No. 8 – Maccabi Ashdod
- Position: Small forward / shooting guard
- League: Israeli Basketball Premier League

Personal information
- Born: 12 December 1993 (age 32) Eilat, Israel
- Listed height: 1.98 m (6 ft 6 in)
- Listed weight: 93 kg (205 lb)

Career information
- NBA draft: 2015: undrafted
- Playing career: 2012–present

Career history
- 2012–2017: Maccabi Rishon LeZion
- 2017–2018: Bnei Herzliya
- 2018–2021: Joventut
- 2021–2022: Bnei Herzliya
- 2022–2024: Hapoel Holon
- 2025–2026: Ironi Ness Ziona
- 2026–present: Maccabi Ashdod

Career highlights
- Israeli League champion (2016); 4× Israeli League All-Star (2015–2018); All-Israeli League First Team (2015); All-Israeli League Second Team (2016); Israeli League Rising Star (2015); Israeli League Most Improved Player (2014);
- Stats at Basketball Reference

= Shawn Dawson =

American-Israeli basketball player (born 1993)

Shawn Dawson (שון דאוסון; born 12 December 1993) is an American-Israeli professional basketball player for Maccabi Ashdod of the Israeli Basketball Premier League. He is the son of former basketball player Joe Dawson.

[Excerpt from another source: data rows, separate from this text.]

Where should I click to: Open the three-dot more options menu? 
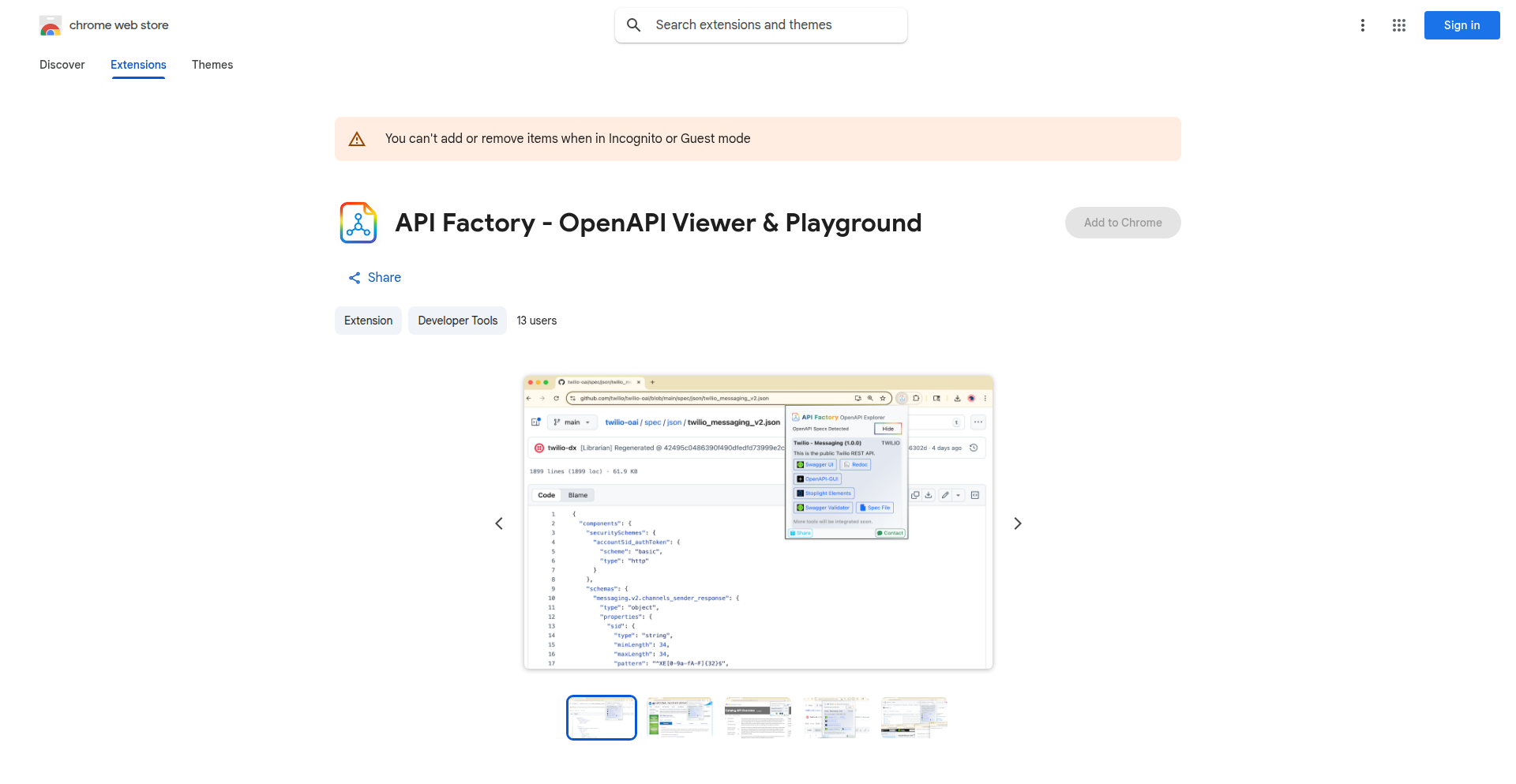coord(1362,25)
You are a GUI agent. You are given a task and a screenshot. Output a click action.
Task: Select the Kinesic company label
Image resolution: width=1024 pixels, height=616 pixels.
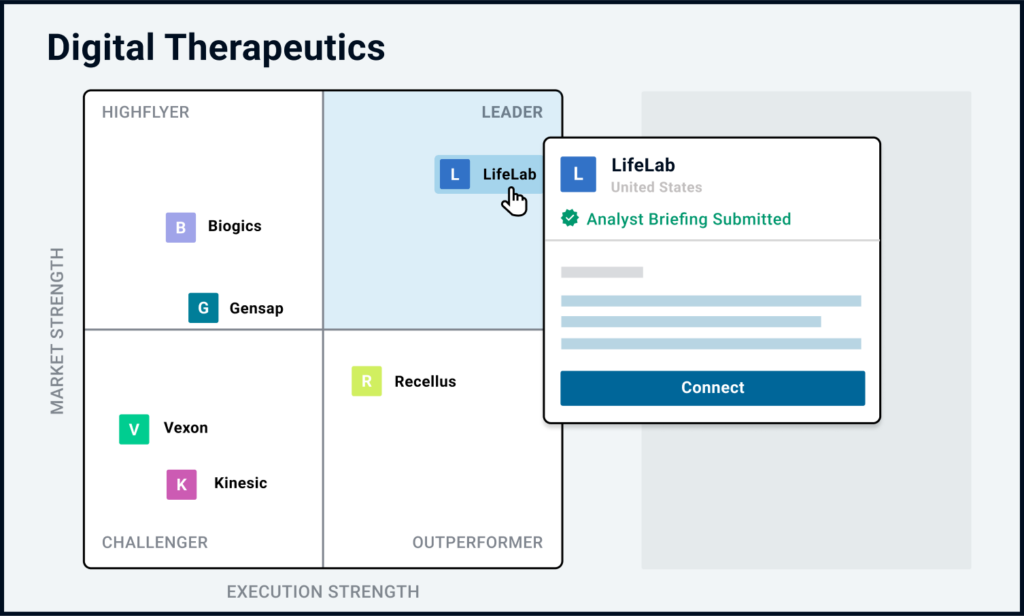coord(240,483)
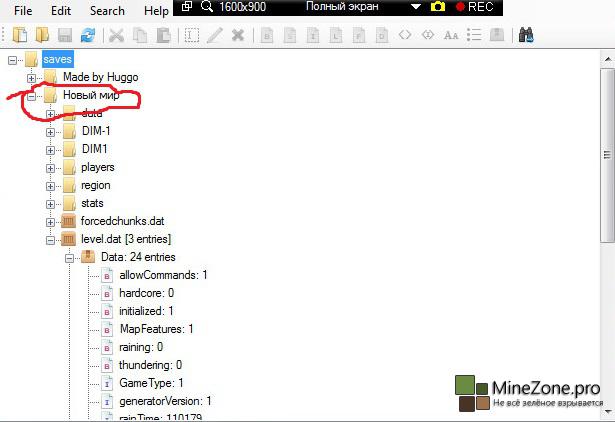Click the Save toolbar icon
This screenshot has width=615, height=422.
point(65,36)
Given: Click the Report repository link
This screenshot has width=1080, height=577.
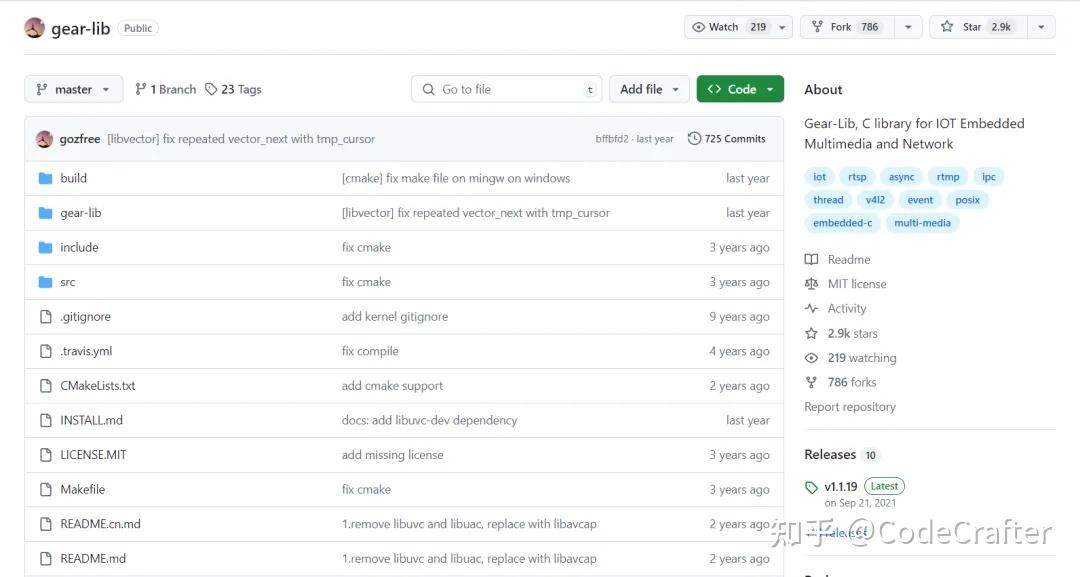Looking at the screenshot, I should tap(850, 406).
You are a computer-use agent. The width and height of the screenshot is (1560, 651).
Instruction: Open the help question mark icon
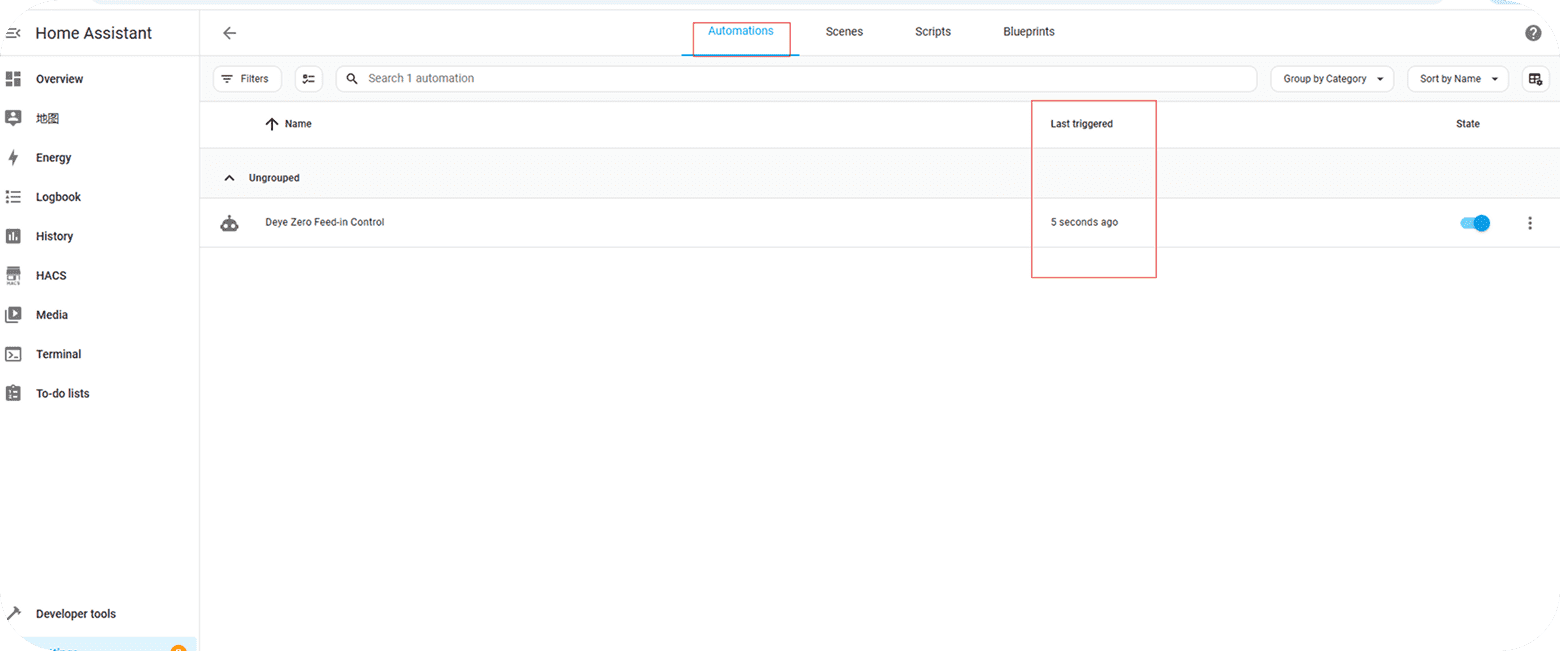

He was named the Israeli Basketball Premier League Most Improved Player in 2014, the Israeli Basketball Premier League Rising Star and All-Israeli League First Team in 2015, and a 4× Israeli Basketball Premier League All-Star in 2015–2018. He has also played for the Israeli national basketball team.

== Early life ==
Dawson was born in Eilat, Israel. His father Joe Dawson is an American basketball player who played in Israel for more than 20 years, and acquired Israeli citizenship upon his marriage. His mother, Iris, is an Israeli woman of Yemenite-Jewish ancestry. His parents divorced when he was 7, and he lived with his mother in Eilat, Israel.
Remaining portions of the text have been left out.